Fight for $15 comes to Cleveland

Home care workers protest for a minimum wage increase

Courtesy+Workers+Rising

Courtesy Workers Rising

Anastazia Vanisko, Staff Reporter

On Sept. 4, dozens of home care providers gathered outside the St. Clair Avenue McDonald’s at 7:00 a.m. to protest for a $15 minimum wage. Inspired by a protest outside of a New York City McDonald’s started just after Thanksgiving 2012, the Fight for $15 has become an international movement, finding success in some markets, including Seattle, who voted to raise the minimum wage to $15 last June.

Home care providers take care of the elderly and disabled, providing services including bathing, dressing and cooking meals. Local home care providers, who have no union in Cleveland, approached Service Employees International Union District 1199 (SEIU1199), a health care and social service union, with the hopes of working together to improve the wages and conditions of their work.

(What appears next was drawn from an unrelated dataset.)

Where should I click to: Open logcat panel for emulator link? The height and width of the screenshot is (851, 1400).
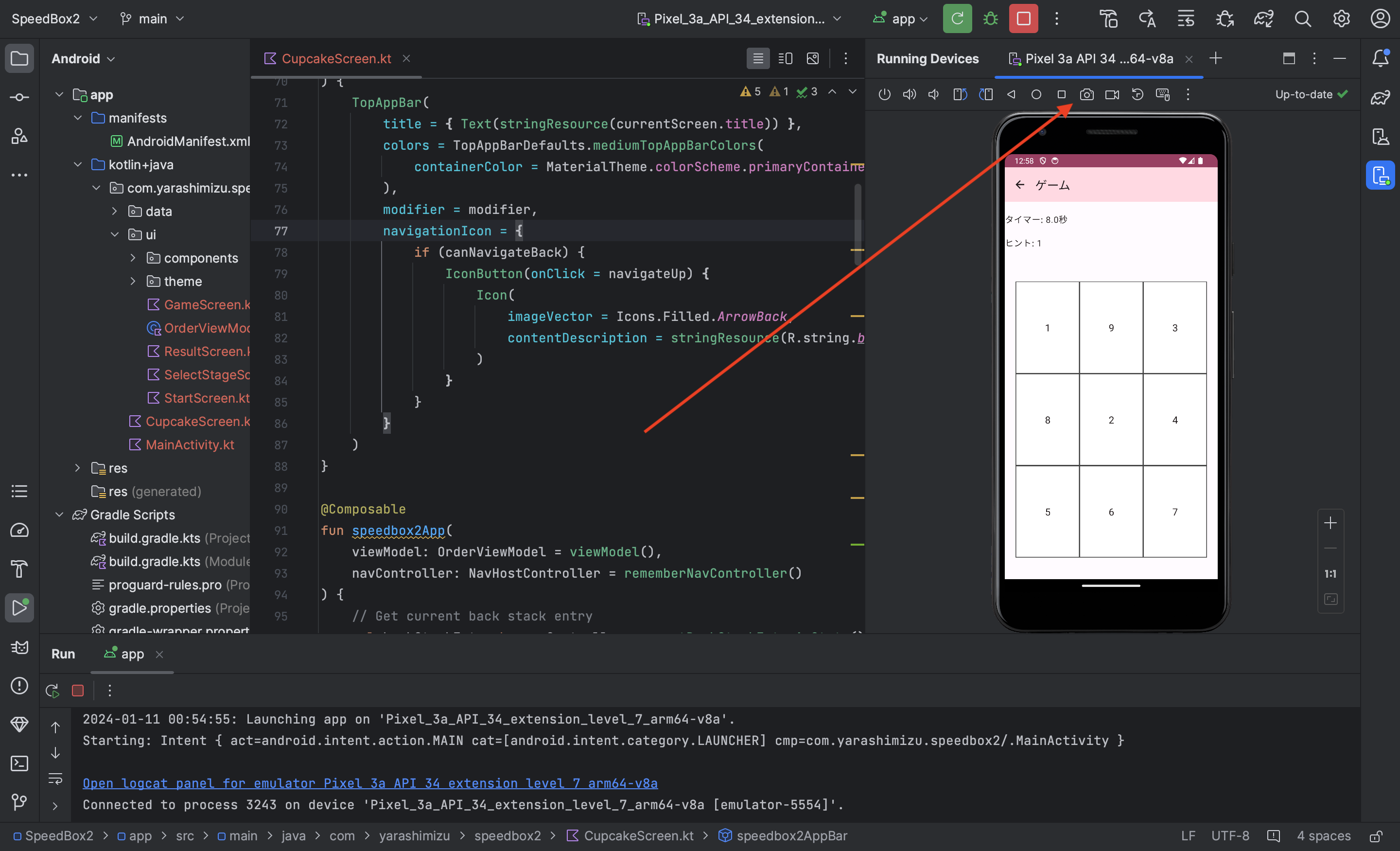370,783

According to Anthony Caldwell, communications coordinator for SEIU1199, it was clear that there was a systematic problem, and as workers gathered, they saw that collective action was their best option.

The new movement, the Health Workers Rising Campaign, is trying to raise awareness and gather people to its cause. Caldwell says the goal is to, “organize [workers] and give them a real voice on the job when it comes to setting their hours and wages.”

For many, raising the minimum wage is a necessity. The Bureau of Labor Statistics reports that home care providers in Ohio make an average $8.39 an hour, barely above a living wage. Caldwell says that the highest he has heard of is $9.50 an hour.

In addition to the low wages, home care providers have no benefits. Their health care, vacation time and sick days are all taken out of their own pockets. Sometimes, they have to run errands, pick up medications or bring patients to appointments with little or no reimbursement.

Jasmine Almodovar, a Cleveland home care provider, says that she is reimbursed $0.40 per mile for these trips, but she doesn’t cash the checks because having to pay taxes on them ultimately hurts her in the long run.

This struggle is nothing new to Almodovar, who has been a home care provider for 11 years, and hasn’t had a raise in four. For her, a higher minimum wage is the difference between scraping by and living comfortably. It’s a difference that determines how often she sees her son and if she can afford to go to school.

After the protest, Almodovar is optimistic about the chances of raising the minimum wage.

“Even some guys turned up,” she said, a rarity considering how underrepresented males are in the home care industry.

Almodovar said that the more people who come to the events, the more likely it is that change will occur. A minimum wage increase, she said, would mean that she wouldn’t have to spend her days taking care of people only to go home and struggle to make ends meet for her own family.